Александра Свиридова. Белое пятно: прием Шаламова в ССП, 1972-73

Aug 27, 2015 21:32

Короткое воспоминание Александры Свиридовой отсылает к практически нетронутому "белому пятну" в биографии Шаламова - его приему в Союз советских писателей. Этот несомненно кафкианский процесс, длившийся больше года, был положен заявлением Шаламова в комиссию по приему в члены СП, которое провокатор Георгий Марков отредактировав превратил в известное публичное "Письмо в ЛГ", сделавшее Шаламова объектом почти тотального остракизма в среде либеральной московской интеллигенции, надо сказать, совершенно не представлявшей, в каком контексте следует рассматривать скандальное "покаяние".
В день написания заявления Шаламов обращается с просьбой о рекомендации к литературному функционеру Сергею Наровчатову и поэту Арсению Тарковскому. Наровчатов, похоже, просьбу проигнорировал, а Тарковский, о чем свидетельствует письмо к нему Шаламова, рекомендацию дал. Вторым поручителем был поэт Виктор Боков, что тоже известно из частного шаламовского письма с благодарностью. Сколько требовалось рекомендаций, я не знаю. Во всяком случае, потребовалась еще одна, ее дал поэт Александр Межиров, о чем он и рассказывает Свиридовой. Никаких документов, связанных с самим процессом приема, в открытом доступе нет, хотя никаких секретов они, вроде бы, не содержат - обычные протоколы, "слушали - постановили", извечная бюрократическая блевотина. Та же история, что с присуждением Шаламову "Премии Свободы" французского ПЕН-Клуба - казалось бы, ничего секретного и при этом никакой информации.
Что уместилось в эти тринадцать месяцев - с 15 февраля 1972 по 15 марта 1973, когда Шаламова, наконец, официально признают советским писателем (до этого он, по крайней мере, согласно меморандуму КГБ, составленному для партийной верхушки, считался антисоветским), никто не знает.

_Исходные данные:_
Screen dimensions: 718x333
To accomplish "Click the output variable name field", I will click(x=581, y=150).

--

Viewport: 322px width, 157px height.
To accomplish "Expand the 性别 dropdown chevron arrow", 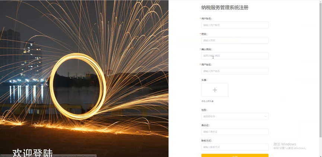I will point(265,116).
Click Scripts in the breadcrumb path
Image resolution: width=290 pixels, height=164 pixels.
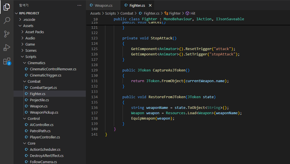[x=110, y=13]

_Задания к упражнению:_
**1)** Выпишите из обоих блоков все строки, в которых встречается слово «height».
**2)** Продолжите текст о приеме Шаламова в Союз советских писателей, начав сразу после его последнего предложения.

_Ответы к упражнению:_
**1)**
Viewport: 322px width, 157px height.
Image resolution: width=290 pixels, height=164 pixels.

**2)**
Странно, что советское шаламоведение обходит этот вопрос - ведь это краеугольный камень для квалификации Шаламова как советского писателя, о чем оно неустанно печется. Пусть, наконец, найдут и обнародуют документы - интересно же, как происходит алхимическое превращение антисоветского в советского, какие тут взаимодейстуют реактивы, какие используются катализаторы, кто подбрасывает дровишек в печь, где преображается душа грешника. У Кафки все описано довольно подробно, особенно в "Исправительной колонии", а вот в советском шаламоведении - стыдливые пустые страницы. Пора уже начать заполнять, отрабатывать гранты и ученые степени.

Ниже свидетельство Александры Свидировой.

________

"Чтобы был понятен уровень доверительности нашего разговора с Александром Петровичем Межировым, поясню некоторые обстоятельства места и времени.

Российско-советская эмиграция Америки вообще и Нью-Йорка в частности имеет ряд особых примет, вдаваться в которые я не буду. Важным в данном случае является одно - всеобщая подозрительность: все подозревают друг в друге засланных гэбэшников. Зачастую не напрасно. Не только эмигранты могут быть в их числе - хватает американцев, американских славистов-симпатизантов, которые не всегда на зарплате у Лубянки, но всегда готовы к обеду в посольстве или генконсульстве России. Потому процесс вхождения в общение у вновьприбывших имеет несколько уровней тревожности.

Осенью 1993-го, когда я неожиданно осталась в Америке, мне было проще, чем ординарным людям: меня узнавали на улице те, кто смотрел ТВ, и людям, имеющим мозг, относительно меня все было ясно. Тем, кто видел мой фильм о Шаламове и полтора десятка телепрограмм "Совершенно секретно", снятых мною до апреля 1993-го, - что важно помнить.  Только мерзавцы, в задачу которых входило топить меня как неожиданно возникшего конкурента на пятачке русской прессы Америки, писали, что я неблагонадежна, т.к. ТВпрограмму делала с Артемом Боровиком.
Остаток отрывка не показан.